• Problem requirements
The answer is to consist only of an exact retyping of the lines from the one containing "This screenshot has height=540, width=960." to the end of the entries, without pictures.

Stored records
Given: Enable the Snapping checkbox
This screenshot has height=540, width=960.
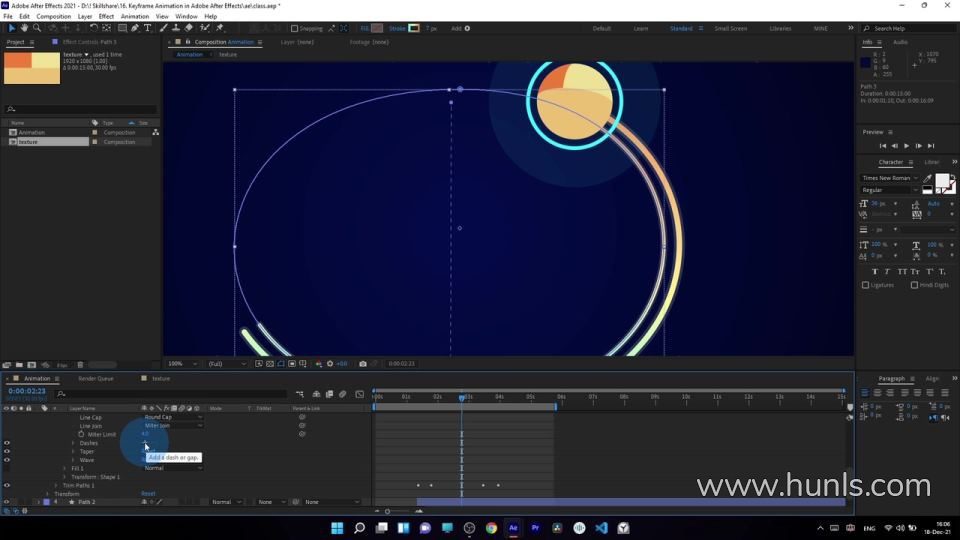Looking at the screenshot, I should [295, 28].
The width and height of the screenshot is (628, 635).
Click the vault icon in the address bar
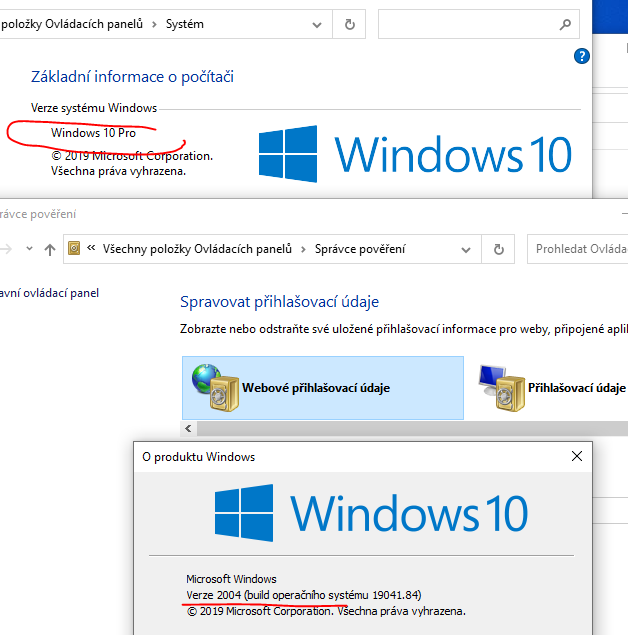coord(74,249)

• Task answer
This screenshot has height=540, width=960.
Looking at the screenshot, I should [295, 28].
The width and height of the screenshot is (628, 635).
Click the vault icon in the address bar
coord(74,249)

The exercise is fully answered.